QMS Consultant
Katalyst CRO · Manchester, NH · 3 wk ago
HybridConsultingContract
Roles & Responsibilities
- Plan, scope, and lead comprehensive mock audits to assess readiness for an upcoming BSI notified body audit.
- Evaluate the medical device manufacturer's Quality Management System (QMS) against ISO 13485:2016 and the EU MDR 2017/745.
- Conduct rigorous onsite or virtual stress-testing of core QMS processes: Management Responsibility & Resource Management, Design and Development / Technical Documentation Files, Production and Service Provision (Cleanroom, Sterilization, Validation), CAPA, Complaint Handling, and Post-Market Surveillance (PMS).
- Review Technical Files and Design History Files (DHF) to ensure alignment with BSI expectations.
- Prepare detailed mock audit reports, classifying findings into Major and Minor nonconformances using Notified Body criteria.
- Provide a definitive gap analysis report outlining critical vulnerabilities and immediate remediation strategies.
- Debrief leadership and process owners on audit outcomes, providing actionable guidance on how to interface with BSI auditors.

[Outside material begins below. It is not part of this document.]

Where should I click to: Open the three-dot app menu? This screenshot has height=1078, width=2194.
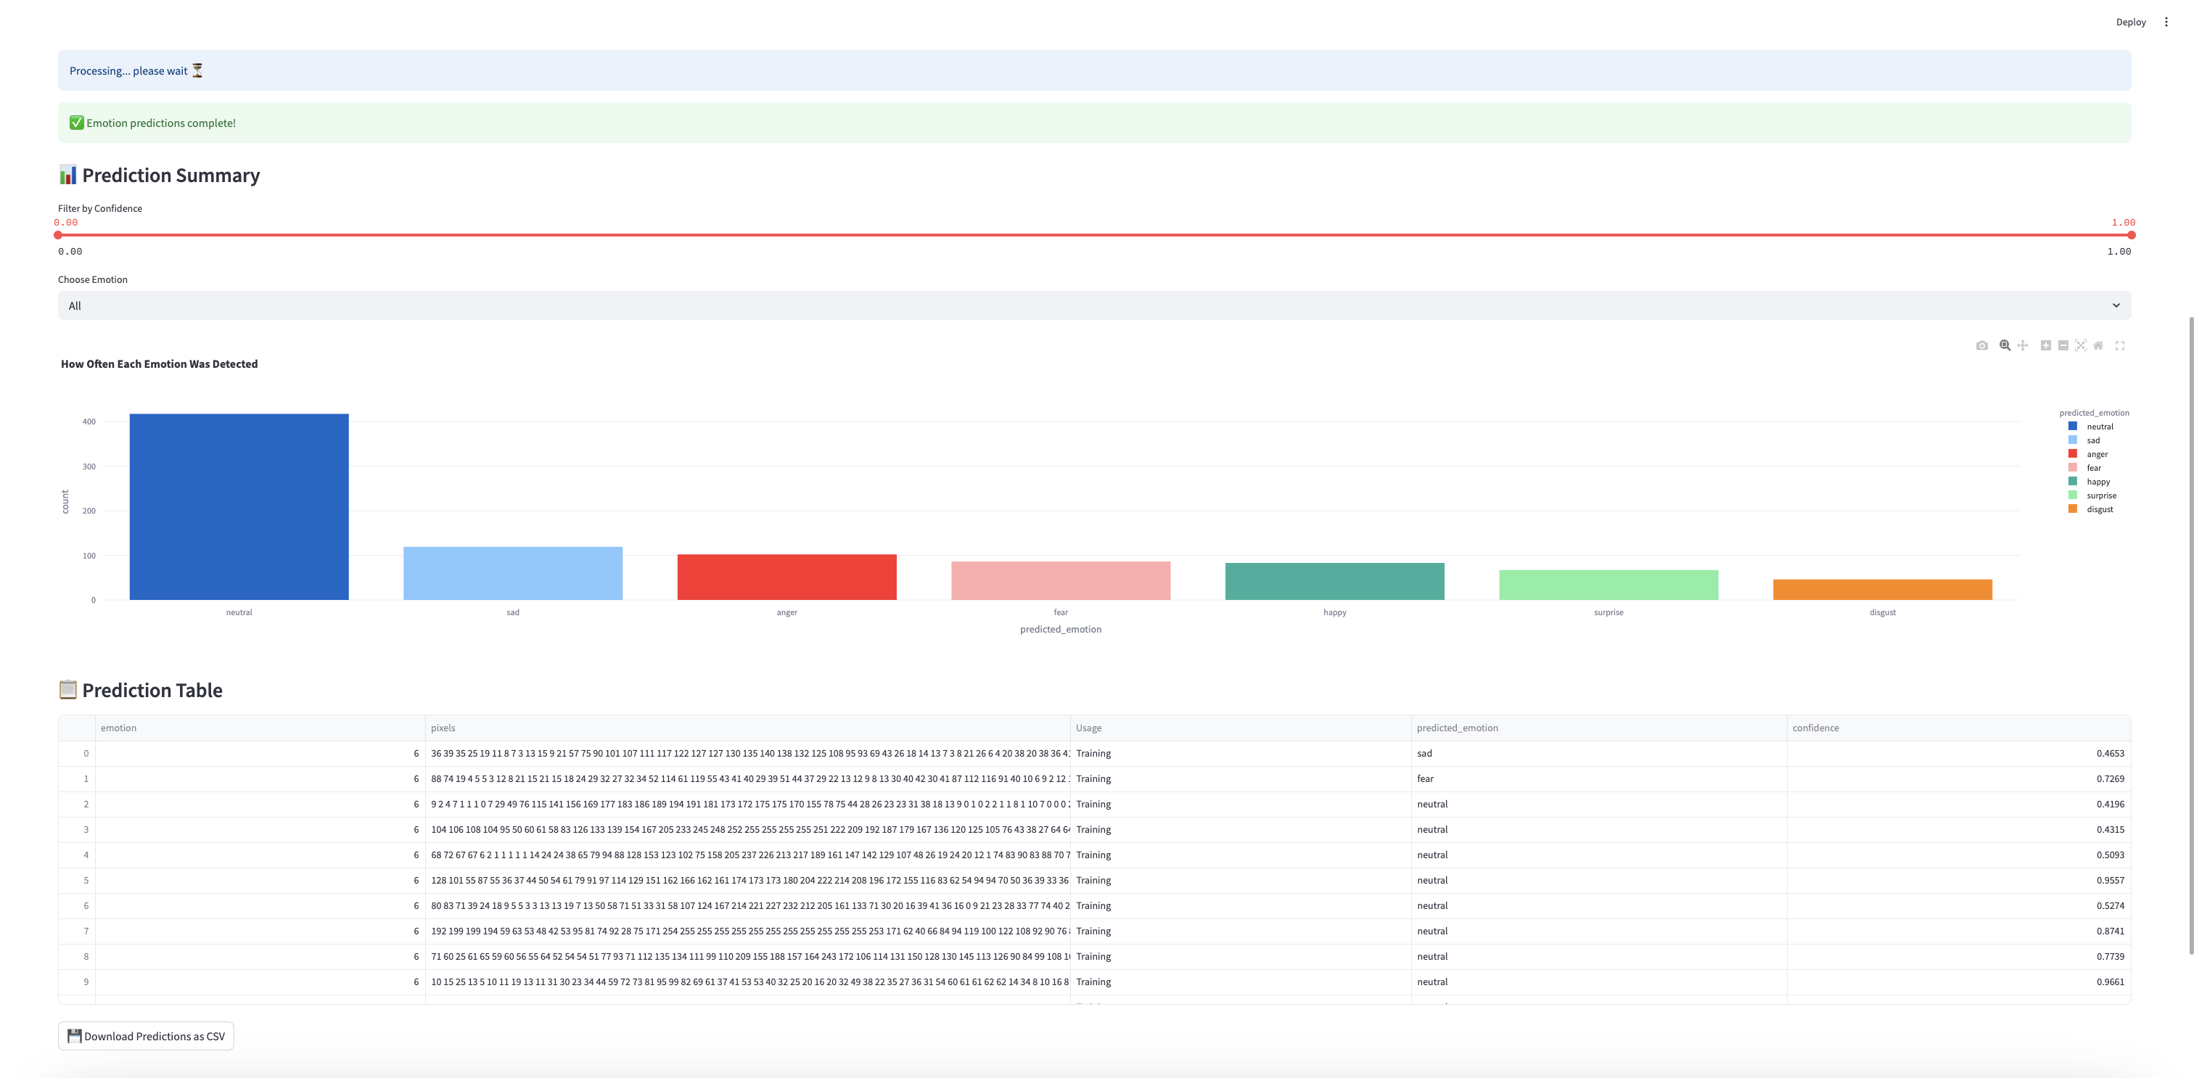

- Assess the readiness of subject matter experts (SMEs) through simulated front-room/back-room interview dynamics.
Requirements
- Bachelor's degree in Engineering, Life Sciences, or a related technical discipline.
- Minimum 8 years of experience in the Medical Device industry, specifically in Quality Assurance or Regulatory Affairs.
- Certified ISO 13485 Lead Auditor (IRCA, Exemplar Global, or equivalent).
- Proven track record of preparing medical device manufacturers for successful Notified Body audits, specifically with BSI.
- Deep, current knowledge of ISO 13485:2016, ISO 14971 (Risk Management), and European medical device regulations.
- Strong analytical, interviewing, and technical report-writing skills.
- Ability to deliver objective, critical feedback constructively under tight preparation timelines.
- Former BSI Lead Auditor experience is highly preferred.
- Hands-on experience managing a front-room/back-room during a live BSI QMS audit.
- Experience auditing the specific device risk classification and technology relevant to our product portfolio.
- Familiarity with MDSAP requirements.